Writer Reclaims Focus with $59 Brick Phone Blocker
A UK author stopped nightly scrolling with the Brick NFC phone blocker, turning lost hours into focused writing and reading.

TL;DR
A British writer stopped nightly scrolling by using the $59 Brick phone‑blocking puck, turning lost hours into reading and writing time.
A deadline‑driven novelist described a daily cycle of endless app switching that threatened to derail a July 31 deadline. The author’s phone buzzed with group‑chat alerts, news feeds and algorithm‑driven content, pulling attention away from a static Word document. Traditional screen‑time apps failed because a single tap restored access instantly.
The solution arrived as a small plastic puck called Brick. Priced at $59 US, £54 or $120 AUD with postage, the device uses Near Field Communication (NFC) to lock selected apps until the user taps the puck again. A rival product, Locked, sells for $39 US, £32 or $59 AUD, offering a cheaper alternative with the same NFC mechanism.
The writer set the Brick for one‑ to two‑hour blocks each night. When the timer expired, the device prompted a reminder to “have a life” before unlocking. That friction forced a pause between impulse and action, a step missing from software‑only limits. The result was a shift from scrolling to reading, thinking and sitting in silence. The author reports longer, uninterrupted writing sessions and a reduced influence of the platform’s algorithm after 8 pm.

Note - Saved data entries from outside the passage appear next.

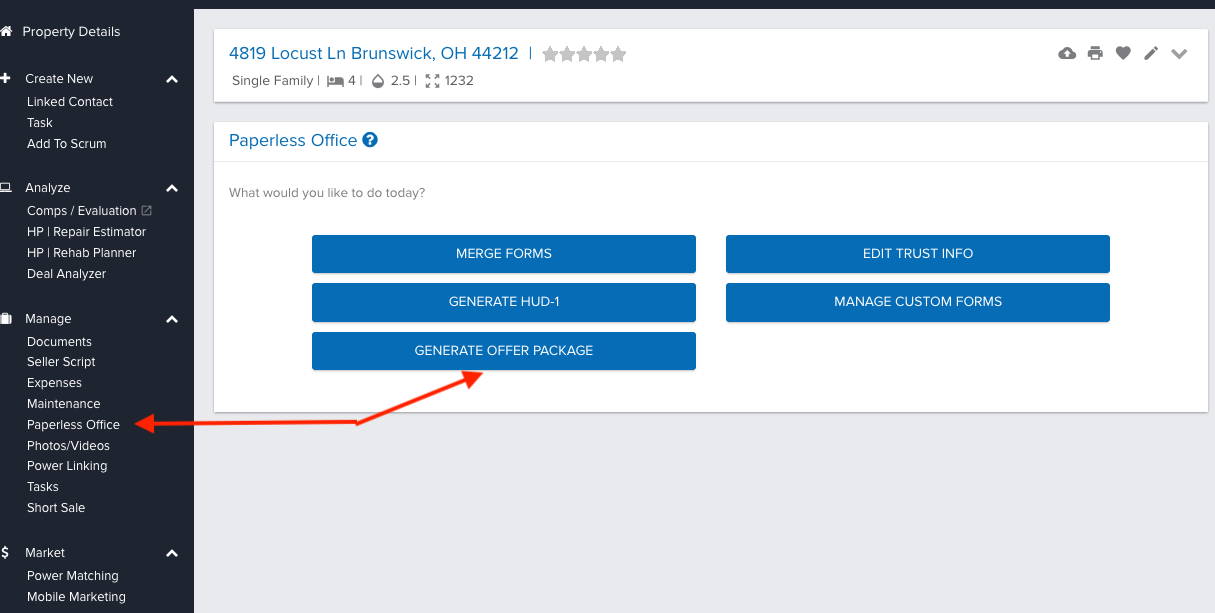Open 4819 Locust Ln address link
Viewport: 1215px width, 613px height.
coord(373,54)
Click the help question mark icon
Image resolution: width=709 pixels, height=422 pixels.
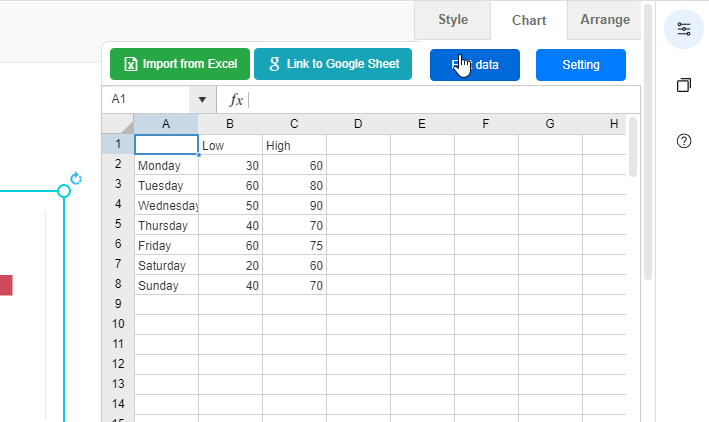[x=684, y=141]
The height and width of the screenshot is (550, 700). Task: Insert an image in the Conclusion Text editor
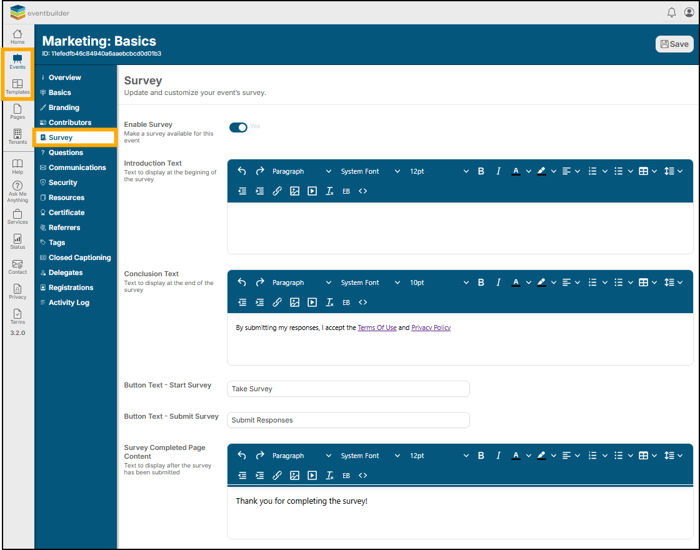pos(294,302)
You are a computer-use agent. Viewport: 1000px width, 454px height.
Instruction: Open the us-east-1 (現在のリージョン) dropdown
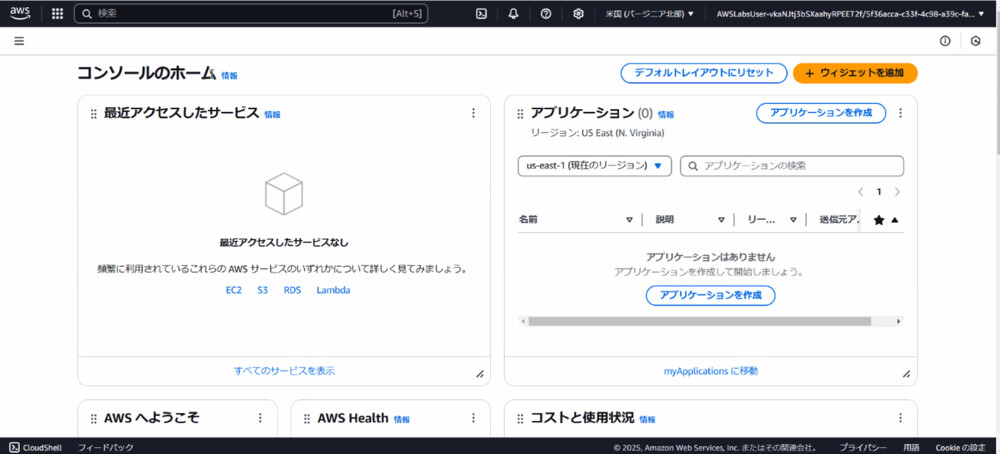tap(594, 166)
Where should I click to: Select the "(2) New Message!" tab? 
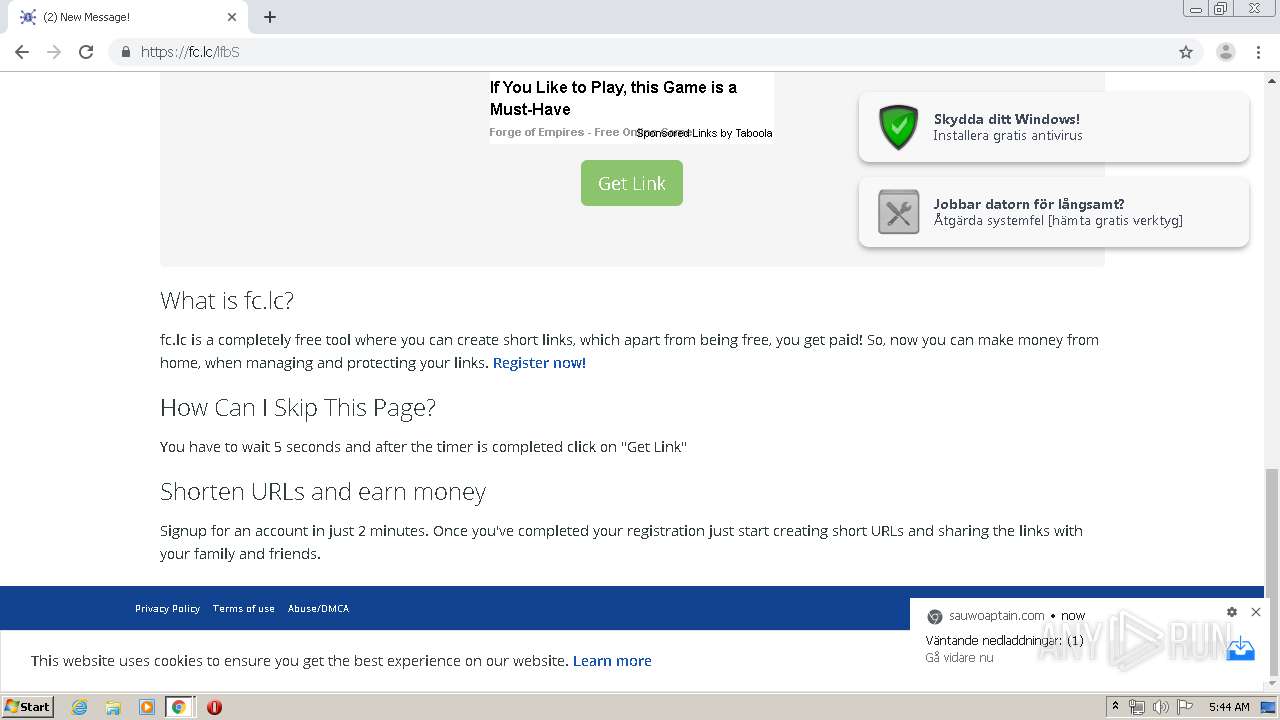[x=120, y=17]
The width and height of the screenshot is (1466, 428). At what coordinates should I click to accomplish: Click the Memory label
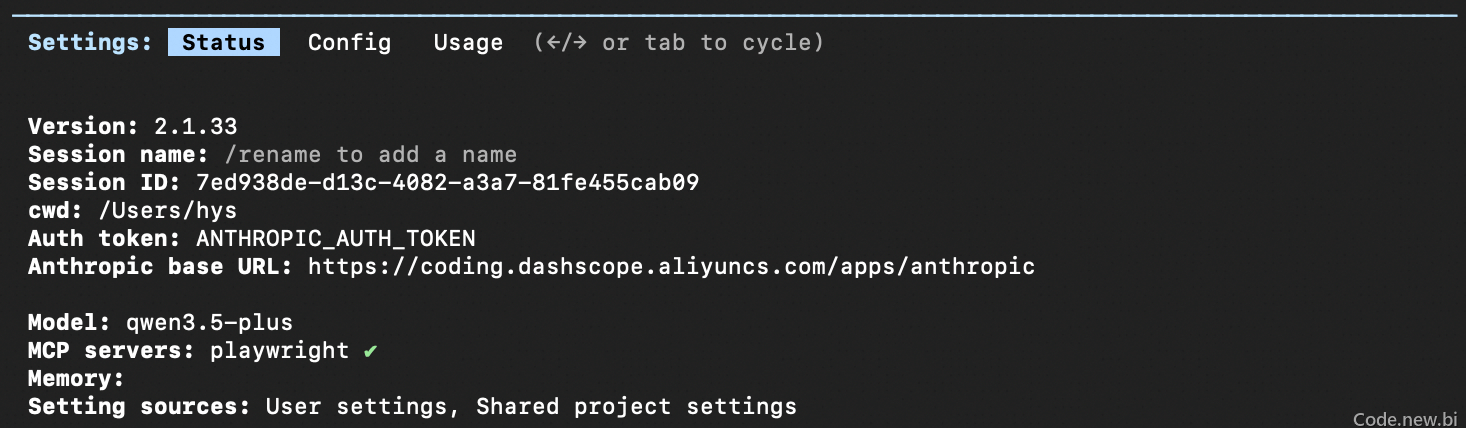pyautogui.click(x=76, y=379)
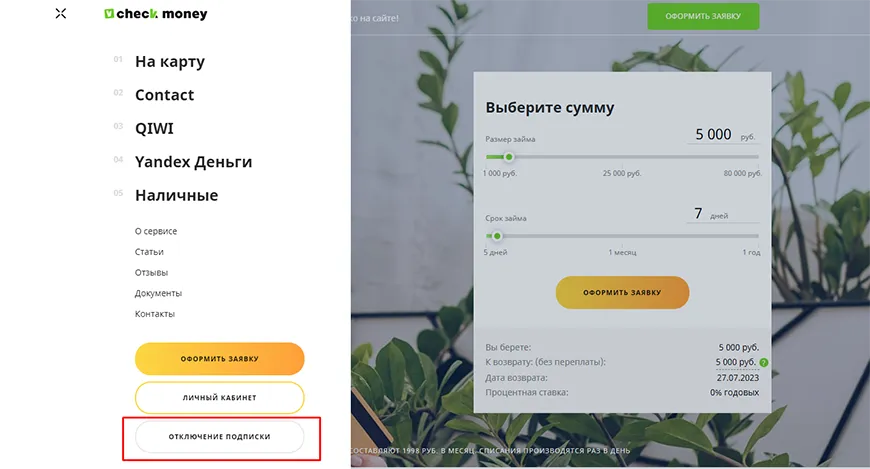Click the check money logo
The image size is (870, 469).
pos(156,14)
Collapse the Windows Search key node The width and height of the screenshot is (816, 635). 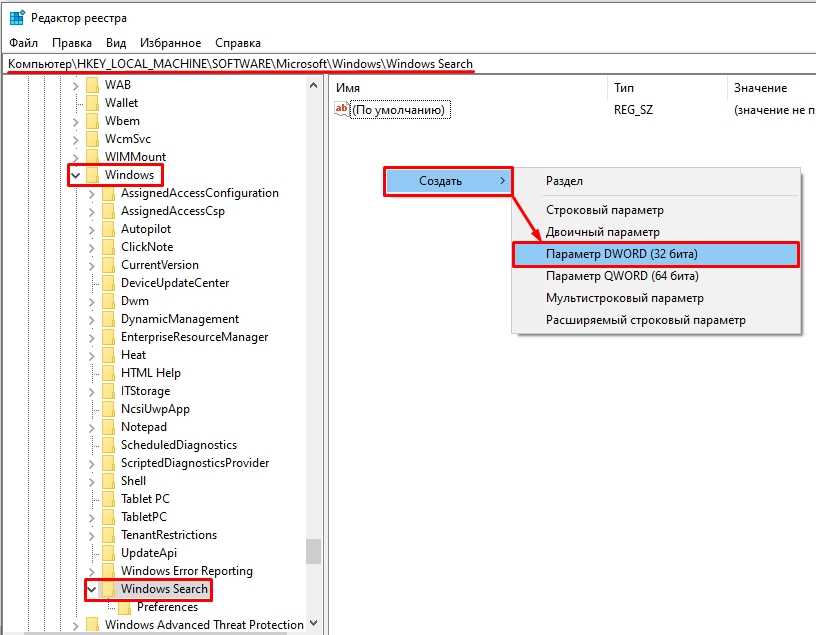pos(92,590)
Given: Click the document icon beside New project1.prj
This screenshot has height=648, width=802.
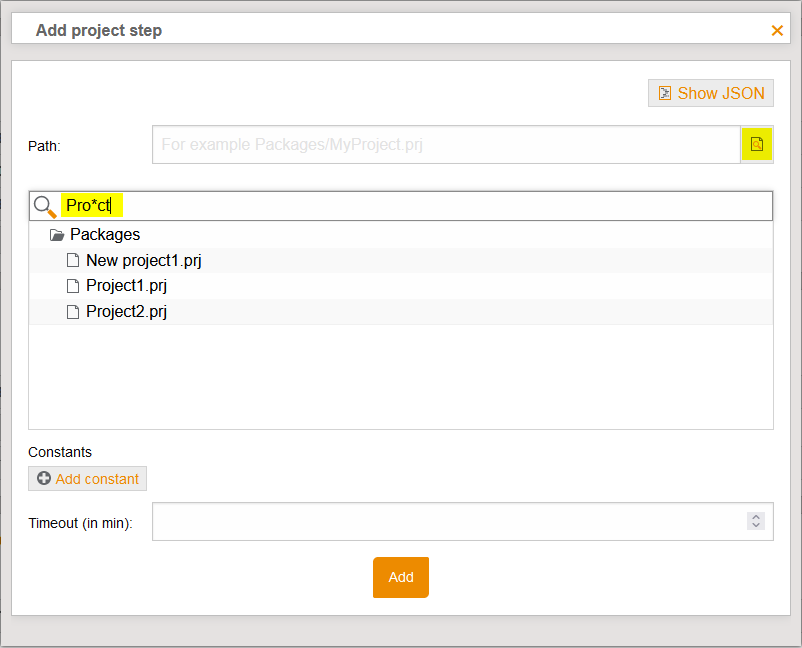Looking at the screenshot, I should 73,259.
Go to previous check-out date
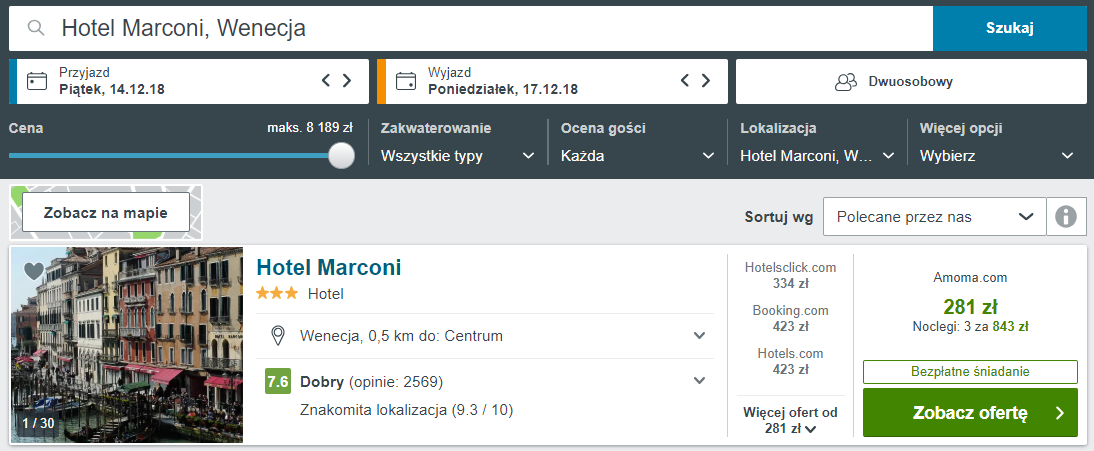Image resolution: width=1094 pixels, height=451 pixels. pos(686,81)
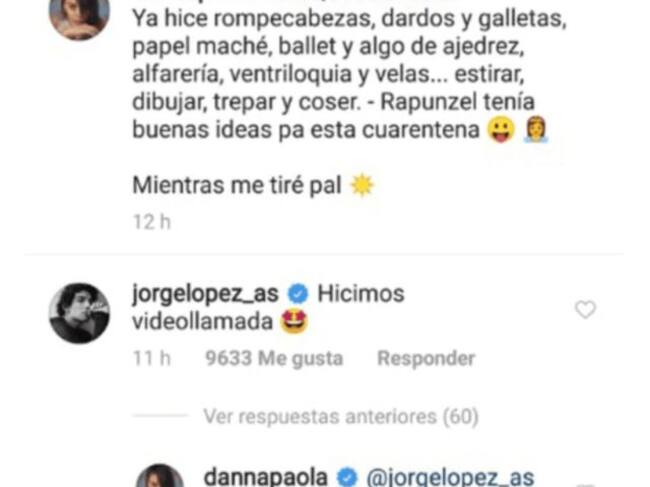Image resolution: width=650 pixels, height=487 pixels.
Task: Click the tongue-out face emoji
Action: point(501,130)
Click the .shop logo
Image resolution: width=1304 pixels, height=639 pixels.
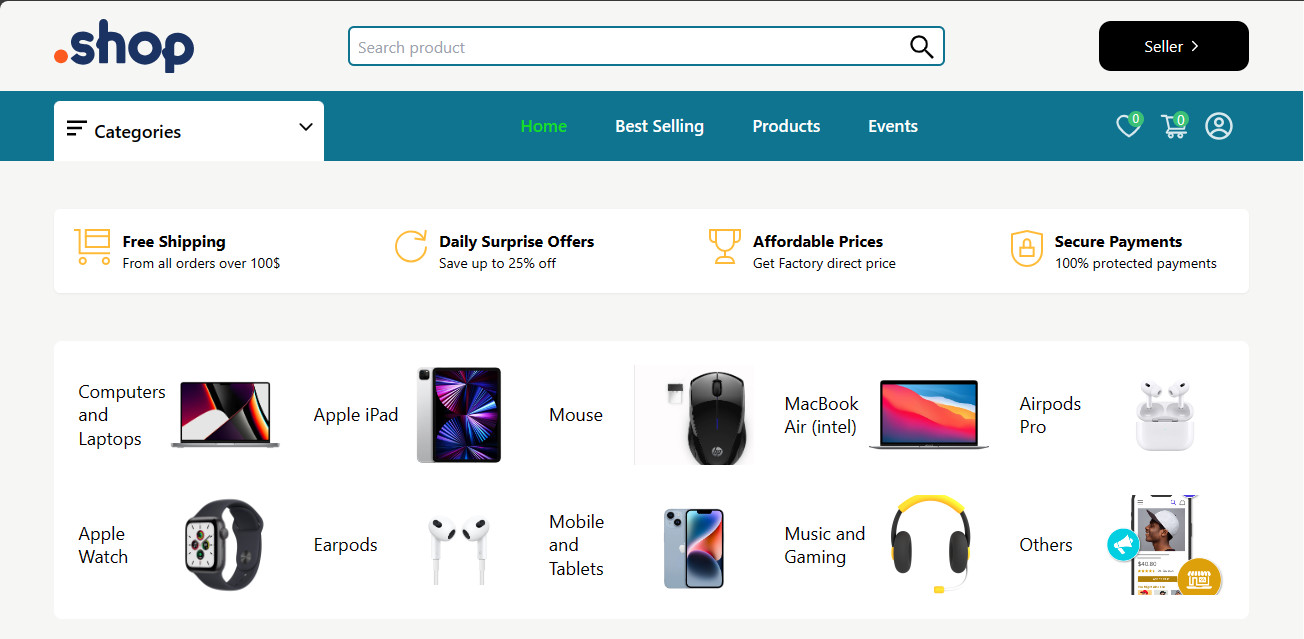[124, 46]
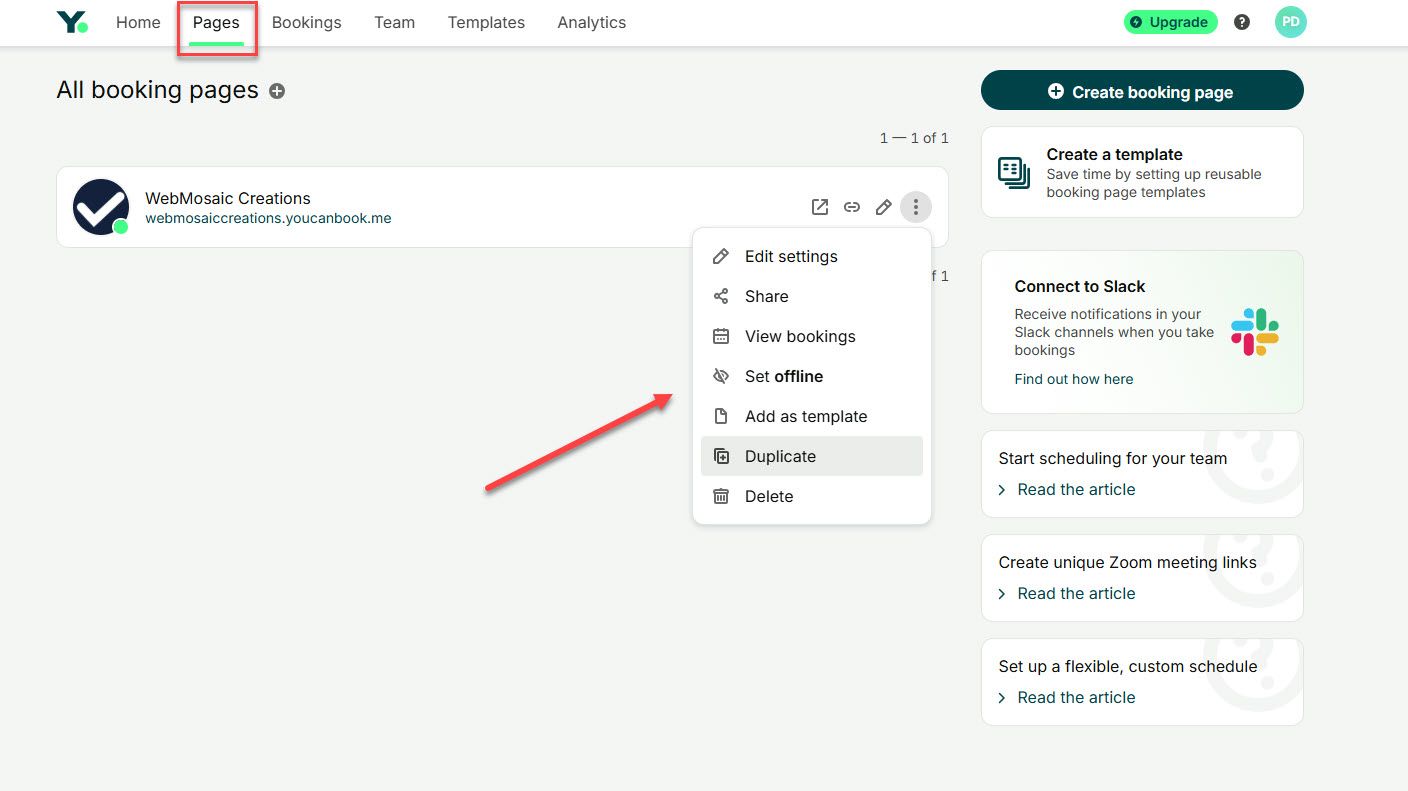Open the Find out how here link
Image resolution: width=1408 pixels, height=791 pixels.
(x=1074, y=379)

What this case illustrates is the power of physical friction in digital habit formation. By requiring a tangible interaction, the Brick creates a barrier that software cannot bypass with a single tap. The device does not eliminate phone use, but it restores the pause that addiction erodes, allowing users to allocate attention more deliberately. As more creators seek tools beyond app‑based controls, hardware blockers like Brick could see broader adoption, especially among those with strict deadlines.
Watch for new NFC‑based blockers entering the market and for studies measuring their impact on productivity and mental well‑being.